Secular Change of Preservation of Lunar Sinuous Rilles: Constraints From Lava Flow Numerical Modeling

Abstract Lunar mare basalts, produced by the partial melting of the lunar mantle, provide key insights into volcanic activity and thermal evolution of the Moon. China's lunar exploration mission, Chang'e‐5 (CE‐5), sampled mare basalts in the Northern Oceanus Procellarum, close to a sinuous rille, Rima Sharp. Sinuous rilles are meandering channel‐like depressions formed by basaltic lava flows; however, their origin and evolution remain debatable, even though nearly 200 examples have been identified. Here, we use Cellular Automata to explore how lunar basaltic lava flows dictate the preservation potential of pre‐existing sinuous rilles. Specifically, we model lavas as Bingham fluids, constrained by physical properties of the returned CE‐5 sample, that flow on a sloped plane and interact with rilles of different sinuosities (i.e., degrees of meandering). Our results show that most rilles are preserved when eruptions last 10 5 s (∼1 day) at effusion rates of 1.2 × 10 4 –8 × 10 4 m 3 /s, that is, mare regions hosting sinuous rilles likely did not experience intense volcanic activities since rille formation.

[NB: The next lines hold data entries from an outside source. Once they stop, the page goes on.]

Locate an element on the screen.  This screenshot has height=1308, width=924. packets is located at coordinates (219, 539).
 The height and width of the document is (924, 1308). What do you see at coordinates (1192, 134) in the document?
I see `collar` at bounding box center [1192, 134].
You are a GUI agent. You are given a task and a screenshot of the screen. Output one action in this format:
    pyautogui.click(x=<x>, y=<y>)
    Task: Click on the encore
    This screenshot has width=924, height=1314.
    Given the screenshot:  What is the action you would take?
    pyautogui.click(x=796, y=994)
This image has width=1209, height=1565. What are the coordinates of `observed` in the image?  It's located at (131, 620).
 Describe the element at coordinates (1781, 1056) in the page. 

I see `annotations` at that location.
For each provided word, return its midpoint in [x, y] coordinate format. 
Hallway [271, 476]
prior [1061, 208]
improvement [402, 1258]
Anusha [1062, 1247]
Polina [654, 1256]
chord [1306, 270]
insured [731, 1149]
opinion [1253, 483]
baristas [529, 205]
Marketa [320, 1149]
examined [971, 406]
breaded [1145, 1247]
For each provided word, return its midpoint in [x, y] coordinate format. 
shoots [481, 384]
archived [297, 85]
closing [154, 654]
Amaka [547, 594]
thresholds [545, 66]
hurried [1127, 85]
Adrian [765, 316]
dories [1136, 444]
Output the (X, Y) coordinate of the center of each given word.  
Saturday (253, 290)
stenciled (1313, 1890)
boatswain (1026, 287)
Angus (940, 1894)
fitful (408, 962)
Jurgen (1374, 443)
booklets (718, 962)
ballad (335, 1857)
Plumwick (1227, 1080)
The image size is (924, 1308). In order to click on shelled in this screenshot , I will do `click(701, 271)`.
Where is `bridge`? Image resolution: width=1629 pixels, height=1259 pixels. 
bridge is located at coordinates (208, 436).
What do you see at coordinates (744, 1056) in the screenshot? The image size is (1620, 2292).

We also recognize an increase in the area density of sinuous rilles—total rille lengths per unit area of mare basalts—through time that is consistent with our modeling. Overall, our findings suggest that early stage volcanism on the Moon (3.8–3.4 Ga) was more intense and had lower preservation potential of rilles than a milder late stage (2.0–1.2 Ga). These findings constrain the preservation conditions of rilles, offering new insights into their evolution and contributing to a broader understanding of lunar volcanic and thermal history.